The DCRC is primary associated with the UCD School of Medicine and also associated with the School of Biomolecular and Biomedical Sciences (SBBS), School of Veterinary Medicine and School of Public Health, Physiotherapy and Sport Science (SPPSS). We are based in the UCD Conway Institute of Biomolecular and Biomedical Research.

Our Research Areas Include:

  • Diabetic Kidney Disease
  • Bariatric Health
  • Metabolic Medicine
  • Atherosclerosis
  • Chronic Kidney Disease
  • Cardiovascular Disease
  • Nutrigenomics
  • Epigenetics
  • Obesity
  • Metabolic Inflammation
  • Obesity and Innate Immunity
  • Nutraceuticals
  • Food Intake and Satiety
  • Resolution Pharmacology
  • Renal Fibrosis
  • Insulin Resistance

International Collaborations

Over the past decade we have applied differential gene expression technologies to identify novel genes expressed in in vitro and in vivo models of diabetic nephropathy [DN] and, importantly, in human renal tissue. Current efforts focus on mining these datasets and probing the regulation of expression and actions of specific molecules.

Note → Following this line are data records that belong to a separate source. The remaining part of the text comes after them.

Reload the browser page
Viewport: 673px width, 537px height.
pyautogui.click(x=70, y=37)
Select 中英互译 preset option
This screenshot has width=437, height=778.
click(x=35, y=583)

We have identified novel roles for molecules such as the BMP antagonist Gremlin, induced by high glucose-1, IHG-1, a protein that amplifies fibrotic responses in the context of DN and Connective Tissue Growth Factor, a growth factor which drives scarring in the kidney and other organs.

As part of an international consortium with investigators at Harvard, Massachusetts Institute of Technology (MIT) and Queen’s University Belfast (QUB) we have used genome wide association studies to identify genetic polymorphisms linked to DN, which will help understand the genetic susceptibility to this devastating condition. We have explored the potential of the anti-inflammatory eicosanoid lipoxin to promote resolution and inhibit pathologic responses in models of disease. Thus, we have identified factors that may influence progression of DN and are potential targets for novel therapies including IHG-1, CTGF and Gremlin which exacerbate renal injury and protective lipid mediators such as lipoxins which are protective. These agents target distinct cell types and processes and may also implicated in the pathogenesis of diabetic retinopathy.

We have further characterised these and related modulators in order to define the molecular mechanisms underlying DN. Our access to human samples including blood, urine and renal biopsy materials facilitates our efforts to identify those targets most relevant to human disease. In 2012 noteworthy achievements for DCRC investigators included Prof le Roux’s highly prestigious President of Ireland Young Researcher Award, NIH funding for the Diabetes Complications Consortium, EU Marie Curie Outgoing fellowship award to Dr Emma Borgeson to UC San Diego. Investigators were invited to make presentations at several important international conferences including the Keystone Conference on Diabetic Complications (USA), the International Society for Nephrology Conference on Systems Biology of the Kidney (USA), and the International Society for Nephrology Conference on Tubulointerstial Fibrosis (Australia).